Candle Night--when Environment Sets the Trend of the New Era

Miyako Maekita

250 candles are placed on the steps of Zojoji Temple.
Tomoko Nakajima was taking a yoga pose, extending her arms gently and slowly.
The flames of the candles flittered, and I could see the night winds breathing.
"Tottemo kirei." (How beautifully she moves!)

"Turn off the lights for two hours on the night of the summer solstice." Everybody can do it simply with no cost. Candle Night has been spreading all over Japan due to careful planning from the beginning. We tried to lower the hurdles of preconceived ideas to attract participation and make it appealing to people with all types of beliefs.

There are several factors that help Candle Night reach people. The first is choosing the date of "Summer Solstice," as it turned out to be the best choice for the event. We named the overall movement and the concept "Candle Night," and that name proves to be successful. The official logo and the slogan, "Turn off the lights, and take it slow," has become common language. Lastly, non-governmental organizations (NGOs) started this event. As a result, Candle Night Summer Solstice 2003 was on the front page of major Japanese newspapers. I believe a key to the success was our ability to create an unprecedented movement and to face all of the challenges and frictions with determination. I'm just wondering to what extent people understand Candle Night.
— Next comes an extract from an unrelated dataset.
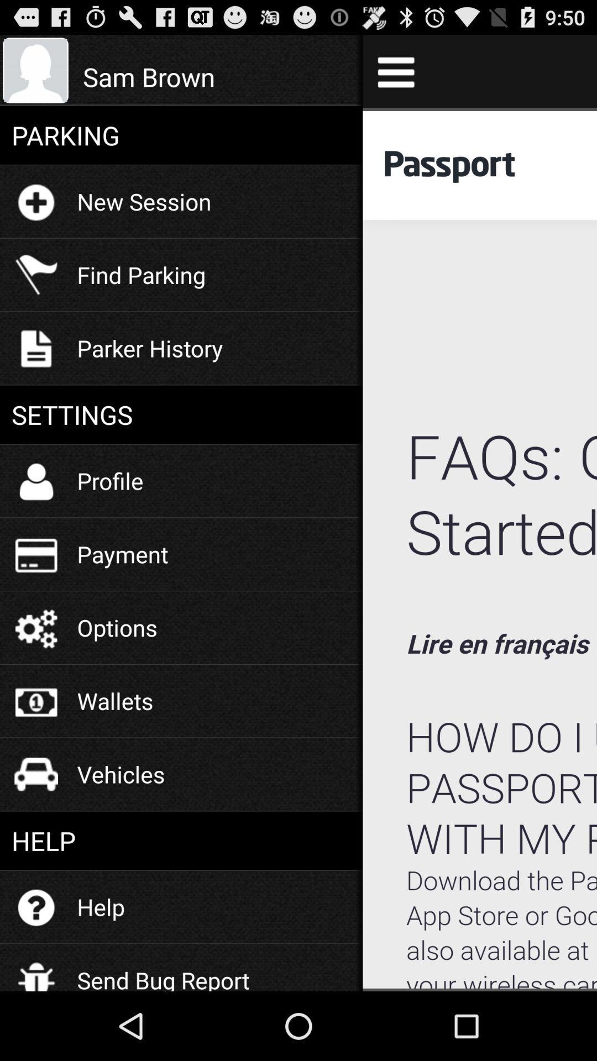 Image resolution: width=597 pixels, height=1061 pixels. What do you see at coordinates (395, 71) in the screenshot?
I see `the item next to sam` at bounding box center [395, 71].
Candle Night is a peaceful, yet quite innovative idea. It entails ideas from conventional points of view from various sectors such as NGOs, the Japanese Ministry of the Environment, press clubs, those who support both pros and cons of nuclear power generation and those involved in energy saving. We ask all of them to participate by turning off lights together, but do not ask them to change their beliefs. It is revolutionary because our policy to include all types of ideas, even conflicting ones, is consistent throughout the entire campaign. This carefully planned idea has made Candle Night attractive to everyone.

Candle Night Summer Solstice 2003, the first Candle Night, was significant to the environment both in Japan and throughout the world. It is also significant for all citizens to feel that the responsibility of society is in our hands. What I learned most was the sense of feeling that "Now is the time to change." All people realize that they want to change, and need to, but don't know how to change themselves. (This is why we are here.) However, I've learned that just a little effort can change everything.

Further efforts might be required in the future. However, the world is surely changing. Time has passed since the first Candle Night, and the reactions from people have changed. I feel like saying we are frontrunners of the age. Nobody can create the age. All of our power converges and it can send a message to people.

It is easy to say we should respect diversity. However, I'm afraid no one can see their real shape. Thinking of the earth, the environment, energy, the future and happiness leads me to think of us, human beings. (Great job everyone!)

Candle Night has been gaining momentum since then. More and more people are realizing how wonderful it is. I can't wait for the next Candle Night. I believe many people are looking forward to it. It's exciting, isn't it?

Let's make Candle Night an "incident" together!